Билгарз подразумевал Джима. Потом тем же патетическим тоном он продекламировал оду Горация, в которой поэт говорит о юноше, доверяющем счастливому выражению лица своей любимой, и сравнивает этого юношу с моряком, который доверяет солнечной зыби спокойного моря, но который вдруг предательским штормом опрокидывается в море. Спасшись, моряк в знак благодарности приносит в жертву богу морей Нептуну свою намокшую одежду. Переведя оду и пояснив ее смысл, Билгарз настойчиво посоветовал мне повесить мою лучшую одежду в котельном помещении, как жертвоприношение Джиму – божеству, спасшему меня от коварных волн, «Миннехахы, – смеющейся воды».
— Ты – самый счастливый из всех смертных, – говорил мне Билгарз, – придет время и ты вызовешь зависть богов и встретишь Немезиду.
Я плохо понимал смысл этих классических намеков, но он уверял меня, что в один прекрасный день – я пойму. Я сказал ему, что мое счастье, о котором он так часто говорил, было обязано моей близости к такому человеку, как он, и что по-моему он должен был быть профессором в Нассау-Холле, в Принстоне. Он отказался от этой чести, но вызвался подготовить меня для поступления туда, и я согласился.
Билгарз был человек нелюдимый, иногда в течение многих дней не говорил ни с кем ни слова, даже со мной. Никто кроме меня не интересовался им, так как никто не понимал его. Когда он узнал, что я искренно восхищался его знаниями и был заинтересован его загадочной натурой, он стал более общителен, иногда почти до неузнаваемости. У него был превосходный английский выговор, и я спросил его мнение о моем произношении.

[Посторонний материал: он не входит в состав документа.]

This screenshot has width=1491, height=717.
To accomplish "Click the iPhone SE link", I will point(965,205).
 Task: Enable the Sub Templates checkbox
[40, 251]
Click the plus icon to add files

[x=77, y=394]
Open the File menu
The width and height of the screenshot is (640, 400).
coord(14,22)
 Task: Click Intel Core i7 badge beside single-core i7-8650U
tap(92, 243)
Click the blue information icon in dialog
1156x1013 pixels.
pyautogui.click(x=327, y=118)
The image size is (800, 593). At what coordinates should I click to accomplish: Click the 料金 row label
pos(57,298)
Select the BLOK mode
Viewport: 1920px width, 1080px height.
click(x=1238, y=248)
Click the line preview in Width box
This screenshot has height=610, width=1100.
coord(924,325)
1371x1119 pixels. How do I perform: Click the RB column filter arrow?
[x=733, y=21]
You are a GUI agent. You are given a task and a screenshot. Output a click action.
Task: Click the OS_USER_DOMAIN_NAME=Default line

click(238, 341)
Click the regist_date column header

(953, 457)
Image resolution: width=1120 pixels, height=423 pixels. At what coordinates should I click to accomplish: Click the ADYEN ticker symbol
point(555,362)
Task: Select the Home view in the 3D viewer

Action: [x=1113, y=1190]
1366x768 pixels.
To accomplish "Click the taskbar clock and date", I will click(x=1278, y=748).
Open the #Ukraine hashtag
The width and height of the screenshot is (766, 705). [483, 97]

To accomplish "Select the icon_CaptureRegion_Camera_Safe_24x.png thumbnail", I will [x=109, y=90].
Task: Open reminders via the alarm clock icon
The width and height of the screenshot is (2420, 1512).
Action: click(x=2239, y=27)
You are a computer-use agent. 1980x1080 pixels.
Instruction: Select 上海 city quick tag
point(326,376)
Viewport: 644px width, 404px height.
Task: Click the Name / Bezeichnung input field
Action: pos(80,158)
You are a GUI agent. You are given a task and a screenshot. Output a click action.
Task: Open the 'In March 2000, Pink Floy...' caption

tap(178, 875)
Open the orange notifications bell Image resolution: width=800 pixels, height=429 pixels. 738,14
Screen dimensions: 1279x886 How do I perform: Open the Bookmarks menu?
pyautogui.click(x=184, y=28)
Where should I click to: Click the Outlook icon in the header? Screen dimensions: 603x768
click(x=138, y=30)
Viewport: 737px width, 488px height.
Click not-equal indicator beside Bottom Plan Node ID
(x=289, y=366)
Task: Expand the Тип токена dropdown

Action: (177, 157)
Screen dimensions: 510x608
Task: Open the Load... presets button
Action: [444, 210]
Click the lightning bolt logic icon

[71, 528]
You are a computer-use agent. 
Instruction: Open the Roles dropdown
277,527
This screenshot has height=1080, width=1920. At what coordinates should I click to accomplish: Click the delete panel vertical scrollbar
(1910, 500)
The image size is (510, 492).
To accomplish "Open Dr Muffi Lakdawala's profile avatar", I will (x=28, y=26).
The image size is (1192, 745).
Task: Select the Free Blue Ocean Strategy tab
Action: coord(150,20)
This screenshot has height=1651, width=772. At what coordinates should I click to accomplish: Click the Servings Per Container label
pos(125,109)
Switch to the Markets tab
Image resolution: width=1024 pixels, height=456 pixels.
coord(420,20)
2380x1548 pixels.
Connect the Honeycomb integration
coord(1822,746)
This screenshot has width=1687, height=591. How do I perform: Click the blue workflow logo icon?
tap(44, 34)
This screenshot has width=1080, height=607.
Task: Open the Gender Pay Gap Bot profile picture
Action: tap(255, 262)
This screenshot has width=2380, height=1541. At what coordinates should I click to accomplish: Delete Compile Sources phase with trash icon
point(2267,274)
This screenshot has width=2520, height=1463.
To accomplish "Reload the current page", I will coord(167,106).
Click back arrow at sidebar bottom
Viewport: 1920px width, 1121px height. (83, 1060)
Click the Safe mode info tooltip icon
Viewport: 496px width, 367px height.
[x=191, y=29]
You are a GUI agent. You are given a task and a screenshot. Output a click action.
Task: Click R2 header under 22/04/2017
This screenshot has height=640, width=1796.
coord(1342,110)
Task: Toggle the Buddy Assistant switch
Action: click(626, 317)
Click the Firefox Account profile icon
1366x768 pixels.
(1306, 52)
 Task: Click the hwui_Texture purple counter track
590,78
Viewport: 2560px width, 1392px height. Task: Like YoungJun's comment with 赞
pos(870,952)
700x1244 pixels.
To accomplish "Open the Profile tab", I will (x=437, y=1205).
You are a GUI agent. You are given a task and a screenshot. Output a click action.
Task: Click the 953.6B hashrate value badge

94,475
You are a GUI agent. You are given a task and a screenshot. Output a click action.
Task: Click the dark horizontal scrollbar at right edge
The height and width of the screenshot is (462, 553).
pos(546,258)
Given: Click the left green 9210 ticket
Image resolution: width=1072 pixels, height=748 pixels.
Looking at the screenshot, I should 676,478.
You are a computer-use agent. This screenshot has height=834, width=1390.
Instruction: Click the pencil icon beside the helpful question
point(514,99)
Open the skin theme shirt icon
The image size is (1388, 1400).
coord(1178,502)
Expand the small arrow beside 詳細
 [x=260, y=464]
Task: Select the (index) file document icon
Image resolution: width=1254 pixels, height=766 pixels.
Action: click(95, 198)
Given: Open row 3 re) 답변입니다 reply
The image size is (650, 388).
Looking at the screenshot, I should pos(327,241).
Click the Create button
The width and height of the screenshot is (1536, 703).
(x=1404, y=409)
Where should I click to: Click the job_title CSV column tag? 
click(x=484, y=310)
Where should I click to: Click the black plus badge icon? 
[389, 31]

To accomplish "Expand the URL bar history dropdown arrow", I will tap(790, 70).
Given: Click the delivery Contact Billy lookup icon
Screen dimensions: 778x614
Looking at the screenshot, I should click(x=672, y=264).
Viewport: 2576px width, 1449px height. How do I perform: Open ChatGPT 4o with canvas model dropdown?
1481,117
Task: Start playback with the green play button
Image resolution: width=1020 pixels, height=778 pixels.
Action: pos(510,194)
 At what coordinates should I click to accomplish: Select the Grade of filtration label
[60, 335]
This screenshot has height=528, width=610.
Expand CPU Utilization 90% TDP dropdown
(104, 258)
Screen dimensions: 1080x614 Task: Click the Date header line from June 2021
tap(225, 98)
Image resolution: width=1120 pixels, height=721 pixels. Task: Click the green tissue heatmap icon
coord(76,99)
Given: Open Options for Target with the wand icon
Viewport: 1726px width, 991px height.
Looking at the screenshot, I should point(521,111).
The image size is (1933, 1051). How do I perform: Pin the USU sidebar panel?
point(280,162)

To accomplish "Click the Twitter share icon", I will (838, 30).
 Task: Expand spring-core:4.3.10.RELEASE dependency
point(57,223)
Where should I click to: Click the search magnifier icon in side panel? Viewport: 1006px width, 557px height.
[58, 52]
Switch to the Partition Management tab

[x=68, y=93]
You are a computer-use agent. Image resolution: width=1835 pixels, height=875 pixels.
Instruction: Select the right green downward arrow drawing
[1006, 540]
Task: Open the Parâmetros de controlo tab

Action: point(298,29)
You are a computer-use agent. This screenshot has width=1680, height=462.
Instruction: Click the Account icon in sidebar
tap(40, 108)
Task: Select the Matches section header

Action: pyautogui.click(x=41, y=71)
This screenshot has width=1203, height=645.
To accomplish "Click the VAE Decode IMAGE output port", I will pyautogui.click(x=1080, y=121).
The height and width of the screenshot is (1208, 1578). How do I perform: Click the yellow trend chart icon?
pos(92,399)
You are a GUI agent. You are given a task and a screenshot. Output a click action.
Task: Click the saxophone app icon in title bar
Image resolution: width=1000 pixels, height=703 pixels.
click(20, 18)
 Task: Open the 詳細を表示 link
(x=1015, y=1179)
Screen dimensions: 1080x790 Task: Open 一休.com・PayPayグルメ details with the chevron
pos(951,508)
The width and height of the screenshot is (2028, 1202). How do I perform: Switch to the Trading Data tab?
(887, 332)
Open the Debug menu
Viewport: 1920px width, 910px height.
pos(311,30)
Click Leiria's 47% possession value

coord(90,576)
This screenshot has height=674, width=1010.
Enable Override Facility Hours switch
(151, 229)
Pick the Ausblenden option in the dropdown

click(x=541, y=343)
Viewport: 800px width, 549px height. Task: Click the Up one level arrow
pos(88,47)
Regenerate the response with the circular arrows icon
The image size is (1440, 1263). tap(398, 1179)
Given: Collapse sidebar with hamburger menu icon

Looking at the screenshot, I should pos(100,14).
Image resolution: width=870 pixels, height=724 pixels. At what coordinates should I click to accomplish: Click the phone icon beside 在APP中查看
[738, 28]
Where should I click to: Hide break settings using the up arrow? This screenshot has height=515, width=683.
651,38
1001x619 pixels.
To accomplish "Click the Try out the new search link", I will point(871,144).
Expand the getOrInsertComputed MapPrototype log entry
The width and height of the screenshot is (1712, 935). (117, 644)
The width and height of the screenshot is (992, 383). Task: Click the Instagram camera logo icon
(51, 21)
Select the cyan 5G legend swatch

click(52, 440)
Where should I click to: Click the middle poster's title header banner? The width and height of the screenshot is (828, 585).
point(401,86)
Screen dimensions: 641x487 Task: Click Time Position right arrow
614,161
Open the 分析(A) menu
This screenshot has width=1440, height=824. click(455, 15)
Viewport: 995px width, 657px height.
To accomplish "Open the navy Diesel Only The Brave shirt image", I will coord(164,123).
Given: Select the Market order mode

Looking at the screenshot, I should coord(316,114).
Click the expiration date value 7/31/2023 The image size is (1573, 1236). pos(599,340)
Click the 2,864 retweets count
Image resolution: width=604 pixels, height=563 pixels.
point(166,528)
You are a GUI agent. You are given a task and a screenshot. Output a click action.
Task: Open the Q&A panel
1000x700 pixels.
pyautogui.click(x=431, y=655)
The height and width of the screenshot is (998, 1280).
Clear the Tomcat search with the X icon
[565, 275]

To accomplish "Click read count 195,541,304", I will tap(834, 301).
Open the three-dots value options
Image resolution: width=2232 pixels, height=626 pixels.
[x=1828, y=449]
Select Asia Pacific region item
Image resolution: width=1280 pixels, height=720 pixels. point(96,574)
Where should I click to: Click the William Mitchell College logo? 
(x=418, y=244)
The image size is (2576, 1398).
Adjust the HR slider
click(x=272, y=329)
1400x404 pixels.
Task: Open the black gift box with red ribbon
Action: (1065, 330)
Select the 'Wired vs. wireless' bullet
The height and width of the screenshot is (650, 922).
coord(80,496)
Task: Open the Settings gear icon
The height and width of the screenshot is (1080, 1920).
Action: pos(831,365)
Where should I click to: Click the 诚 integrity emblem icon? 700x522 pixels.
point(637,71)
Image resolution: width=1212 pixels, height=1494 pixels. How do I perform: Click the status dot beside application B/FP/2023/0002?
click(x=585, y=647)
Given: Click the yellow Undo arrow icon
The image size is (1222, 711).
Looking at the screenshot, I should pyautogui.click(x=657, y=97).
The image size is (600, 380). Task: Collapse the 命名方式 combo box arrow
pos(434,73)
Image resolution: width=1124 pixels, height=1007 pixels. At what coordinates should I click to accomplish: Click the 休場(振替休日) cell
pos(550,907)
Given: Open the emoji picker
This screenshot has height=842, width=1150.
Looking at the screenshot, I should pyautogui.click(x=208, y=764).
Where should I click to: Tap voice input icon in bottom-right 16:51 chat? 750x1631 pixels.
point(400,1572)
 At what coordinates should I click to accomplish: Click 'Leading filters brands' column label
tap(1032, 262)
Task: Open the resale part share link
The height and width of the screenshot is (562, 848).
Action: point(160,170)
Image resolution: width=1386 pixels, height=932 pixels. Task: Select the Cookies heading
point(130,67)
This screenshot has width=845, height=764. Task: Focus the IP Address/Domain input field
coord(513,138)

С детской откровенностью Билгарз сказал мне, что оно ужасно, но что его можно еще поправить, если я возьмусь за дело, как предписывала мне моя Вила на делавэрской ферме.
— Я, будучи калекой, не могу быть твоей Вилой, – жаловался он, показывая на свои искалеченные пальцы и уродливую походку, – но я с охотой буду твоим Сатиром и буду учить тебя не только как подражать звукам человеческой речи, но, если хочешь, и пению птиц и стрекотанью насекомых. Сатиры – великие мастера в этом.
И он действительно мог. Вечерами, когда я сидел в общежитии и читал Мэйфлауерский Договор, Декларацию Независимости, Американскую конституцию, речи Патрика Генри и Даниэля Вебстера, а также речь Линкольна в Гетисбурге, Билгарз в другой части здания, устав от декламаций из греческой и римской поэзии и от пения церковных гимнов, подражал звукам различных птиц и насекомых. Это было единственным его развлечением и он любил его, если знал, что никто не подслушивает. Наконец, мы приступили к тому, что он называл моей подготовкой к поступлению в Нассау-Холл. Меньше чем за месяц я выучил Декларацию Независимости, Американскую конституцию и речь Линкольна в Гетисбурге, подвергаясь многочисленным поправкам с его стороны и прилагая большие усилия, чтобы каждое слово выговаривалось мной с нужным произношением. Он был удовлетворен моим успехом. Еще бы: я знал – а со мной и Билгарз – все эти вещи наизусть и несмотря на его политические убеждения, они так ему понравились, что он обвинил меня в попытке сделать из него американца.
— Юноша, ты начинаешь быстро тонуть в водовороте американской демократии, увлекая и меня за собой, – заявил мне Билгарз как-то вечером, когда я запротестовал против некоторых поправок, предложенных им, чтобы примирить американскую теорию свободы с принципами немецкого социализма.